Exercise prompt » If a line in the records below contains "computer", copy that line.
Records provided START
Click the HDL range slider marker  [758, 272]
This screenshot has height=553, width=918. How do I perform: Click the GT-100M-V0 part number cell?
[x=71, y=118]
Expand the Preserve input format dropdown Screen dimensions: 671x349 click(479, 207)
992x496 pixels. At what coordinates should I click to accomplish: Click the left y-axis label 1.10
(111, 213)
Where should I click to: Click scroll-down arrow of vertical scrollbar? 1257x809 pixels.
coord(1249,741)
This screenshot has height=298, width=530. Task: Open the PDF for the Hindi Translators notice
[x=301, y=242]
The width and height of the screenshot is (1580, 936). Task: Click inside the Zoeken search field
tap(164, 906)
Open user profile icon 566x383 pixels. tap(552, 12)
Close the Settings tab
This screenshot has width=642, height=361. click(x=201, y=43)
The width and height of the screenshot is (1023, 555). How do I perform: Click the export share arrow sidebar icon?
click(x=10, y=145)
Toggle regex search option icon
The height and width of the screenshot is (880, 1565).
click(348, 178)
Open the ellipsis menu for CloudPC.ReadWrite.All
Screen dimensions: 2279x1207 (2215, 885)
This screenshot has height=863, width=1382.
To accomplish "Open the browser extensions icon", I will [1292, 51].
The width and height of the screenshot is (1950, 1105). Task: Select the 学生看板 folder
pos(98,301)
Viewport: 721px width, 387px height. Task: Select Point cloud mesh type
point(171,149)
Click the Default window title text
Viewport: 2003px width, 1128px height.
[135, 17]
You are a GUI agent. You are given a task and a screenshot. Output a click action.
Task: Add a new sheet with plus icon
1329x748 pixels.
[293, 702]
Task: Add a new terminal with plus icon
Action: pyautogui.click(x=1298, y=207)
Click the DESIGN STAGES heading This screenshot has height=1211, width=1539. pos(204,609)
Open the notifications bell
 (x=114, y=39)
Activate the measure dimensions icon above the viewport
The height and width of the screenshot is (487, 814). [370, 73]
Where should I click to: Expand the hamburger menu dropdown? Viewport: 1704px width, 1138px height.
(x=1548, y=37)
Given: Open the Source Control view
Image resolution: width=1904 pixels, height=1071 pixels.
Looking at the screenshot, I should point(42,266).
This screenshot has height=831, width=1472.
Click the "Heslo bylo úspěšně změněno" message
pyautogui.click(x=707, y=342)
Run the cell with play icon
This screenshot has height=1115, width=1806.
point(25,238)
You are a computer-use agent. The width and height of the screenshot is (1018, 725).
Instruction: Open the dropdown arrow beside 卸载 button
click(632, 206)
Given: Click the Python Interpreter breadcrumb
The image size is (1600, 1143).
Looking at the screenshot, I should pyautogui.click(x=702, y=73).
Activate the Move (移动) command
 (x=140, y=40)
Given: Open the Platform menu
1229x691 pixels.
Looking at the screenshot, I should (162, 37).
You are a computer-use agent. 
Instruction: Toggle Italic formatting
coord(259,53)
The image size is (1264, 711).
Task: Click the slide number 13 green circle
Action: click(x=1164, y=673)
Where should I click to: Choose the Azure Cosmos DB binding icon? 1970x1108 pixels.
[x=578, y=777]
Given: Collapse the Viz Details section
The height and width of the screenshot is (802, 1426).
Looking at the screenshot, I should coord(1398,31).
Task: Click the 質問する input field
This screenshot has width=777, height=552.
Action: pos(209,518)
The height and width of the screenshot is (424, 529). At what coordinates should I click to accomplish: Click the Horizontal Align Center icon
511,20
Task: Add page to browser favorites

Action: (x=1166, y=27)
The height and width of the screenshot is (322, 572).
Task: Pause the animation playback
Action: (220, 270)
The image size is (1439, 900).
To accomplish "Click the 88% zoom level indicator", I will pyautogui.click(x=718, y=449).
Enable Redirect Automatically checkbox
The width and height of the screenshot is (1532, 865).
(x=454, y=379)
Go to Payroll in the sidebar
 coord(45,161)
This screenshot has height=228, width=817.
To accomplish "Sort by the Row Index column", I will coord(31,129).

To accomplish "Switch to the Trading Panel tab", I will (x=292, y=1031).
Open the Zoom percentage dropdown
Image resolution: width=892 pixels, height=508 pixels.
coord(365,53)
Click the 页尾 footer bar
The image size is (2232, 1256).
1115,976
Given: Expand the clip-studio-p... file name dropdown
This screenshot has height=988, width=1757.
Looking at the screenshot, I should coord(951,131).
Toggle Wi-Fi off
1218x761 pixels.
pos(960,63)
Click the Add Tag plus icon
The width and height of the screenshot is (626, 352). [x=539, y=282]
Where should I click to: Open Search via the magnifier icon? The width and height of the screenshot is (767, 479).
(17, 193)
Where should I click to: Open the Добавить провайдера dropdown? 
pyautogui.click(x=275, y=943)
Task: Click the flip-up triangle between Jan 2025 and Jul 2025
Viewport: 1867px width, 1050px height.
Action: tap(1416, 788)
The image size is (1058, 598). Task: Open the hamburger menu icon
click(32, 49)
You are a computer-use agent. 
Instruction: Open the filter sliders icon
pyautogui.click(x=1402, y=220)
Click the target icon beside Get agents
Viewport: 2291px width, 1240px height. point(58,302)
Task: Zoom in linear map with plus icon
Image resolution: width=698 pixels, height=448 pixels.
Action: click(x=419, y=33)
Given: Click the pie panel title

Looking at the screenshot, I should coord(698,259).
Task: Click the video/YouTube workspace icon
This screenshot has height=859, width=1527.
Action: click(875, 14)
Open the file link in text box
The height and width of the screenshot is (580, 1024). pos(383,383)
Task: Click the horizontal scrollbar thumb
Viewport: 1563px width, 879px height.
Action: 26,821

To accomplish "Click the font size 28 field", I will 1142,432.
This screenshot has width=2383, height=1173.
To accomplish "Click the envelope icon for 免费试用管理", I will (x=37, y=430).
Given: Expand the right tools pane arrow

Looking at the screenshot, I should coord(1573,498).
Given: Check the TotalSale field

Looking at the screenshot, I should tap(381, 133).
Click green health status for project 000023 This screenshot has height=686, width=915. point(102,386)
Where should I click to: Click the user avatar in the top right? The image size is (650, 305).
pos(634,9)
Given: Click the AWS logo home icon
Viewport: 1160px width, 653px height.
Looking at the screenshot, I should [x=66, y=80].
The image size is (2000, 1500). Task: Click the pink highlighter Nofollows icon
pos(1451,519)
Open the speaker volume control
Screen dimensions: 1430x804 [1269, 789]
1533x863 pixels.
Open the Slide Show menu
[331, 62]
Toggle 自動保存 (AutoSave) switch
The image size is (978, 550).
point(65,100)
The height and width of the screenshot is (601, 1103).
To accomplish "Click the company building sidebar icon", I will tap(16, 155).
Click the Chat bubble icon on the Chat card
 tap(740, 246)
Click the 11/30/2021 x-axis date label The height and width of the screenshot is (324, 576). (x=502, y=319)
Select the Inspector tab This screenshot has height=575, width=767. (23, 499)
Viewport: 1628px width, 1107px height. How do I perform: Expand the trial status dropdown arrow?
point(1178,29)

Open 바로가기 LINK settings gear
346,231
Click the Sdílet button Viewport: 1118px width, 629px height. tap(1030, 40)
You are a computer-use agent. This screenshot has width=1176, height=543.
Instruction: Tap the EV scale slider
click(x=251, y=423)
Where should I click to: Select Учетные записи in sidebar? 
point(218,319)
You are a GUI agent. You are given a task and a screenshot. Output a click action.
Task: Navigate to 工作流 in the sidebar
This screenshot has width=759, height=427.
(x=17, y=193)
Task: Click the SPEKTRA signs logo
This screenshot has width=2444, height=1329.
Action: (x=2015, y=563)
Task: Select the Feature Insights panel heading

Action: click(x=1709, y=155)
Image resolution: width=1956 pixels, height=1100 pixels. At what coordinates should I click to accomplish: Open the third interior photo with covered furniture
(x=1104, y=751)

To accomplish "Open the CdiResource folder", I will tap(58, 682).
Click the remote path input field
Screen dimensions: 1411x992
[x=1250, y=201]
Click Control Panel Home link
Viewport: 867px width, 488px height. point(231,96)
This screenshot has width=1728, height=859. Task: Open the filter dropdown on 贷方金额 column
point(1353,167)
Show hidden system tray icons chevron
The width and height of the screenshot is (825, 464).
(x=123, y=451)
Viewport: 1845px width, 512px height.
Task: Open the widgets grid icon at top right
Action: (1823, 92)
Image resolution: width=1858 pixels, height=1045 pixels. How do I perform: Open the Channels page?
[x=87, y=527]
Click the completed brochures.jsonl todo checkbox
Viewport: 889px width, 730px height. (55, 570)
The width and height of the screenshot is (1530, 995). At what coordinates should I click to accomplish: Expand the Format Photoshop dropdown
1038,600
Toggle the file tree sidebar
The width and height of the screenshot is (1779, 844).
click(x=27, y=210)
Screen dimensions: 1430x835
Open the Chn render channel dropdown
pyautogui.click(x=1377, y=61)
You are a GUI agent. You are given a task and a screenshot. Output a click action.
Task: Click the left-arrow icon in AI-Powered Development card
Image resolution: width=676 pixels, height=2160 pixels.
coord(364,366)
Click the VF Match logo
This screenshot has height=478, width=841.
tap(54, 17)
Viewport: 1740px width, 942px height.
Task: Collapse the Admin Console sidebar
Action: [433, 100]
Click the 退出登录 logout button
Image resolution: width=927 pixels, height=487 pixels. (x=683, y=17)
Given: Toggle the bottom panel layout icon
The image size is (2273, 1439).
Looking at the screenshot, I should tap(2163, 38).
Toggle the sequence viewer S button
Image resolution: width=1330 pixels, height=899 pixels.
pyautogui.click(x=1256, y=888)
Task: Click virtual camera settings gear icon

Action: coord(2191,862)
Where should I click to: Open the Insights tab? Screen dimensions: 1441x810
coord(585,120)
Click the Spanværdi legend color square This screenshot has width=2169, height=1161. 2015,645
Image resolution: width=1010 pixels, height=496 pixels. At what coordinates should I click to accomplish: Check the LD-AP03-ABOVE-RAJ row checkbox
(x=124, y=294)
Records provided END
Finished exercise »
You are a computer-use agent. The width and height of the screenshot is (1018, 725).
You are a computer-use agent. 
You are a computer-use agent. 
You are a computer-use agent. This screenshot has width=1176, height=543.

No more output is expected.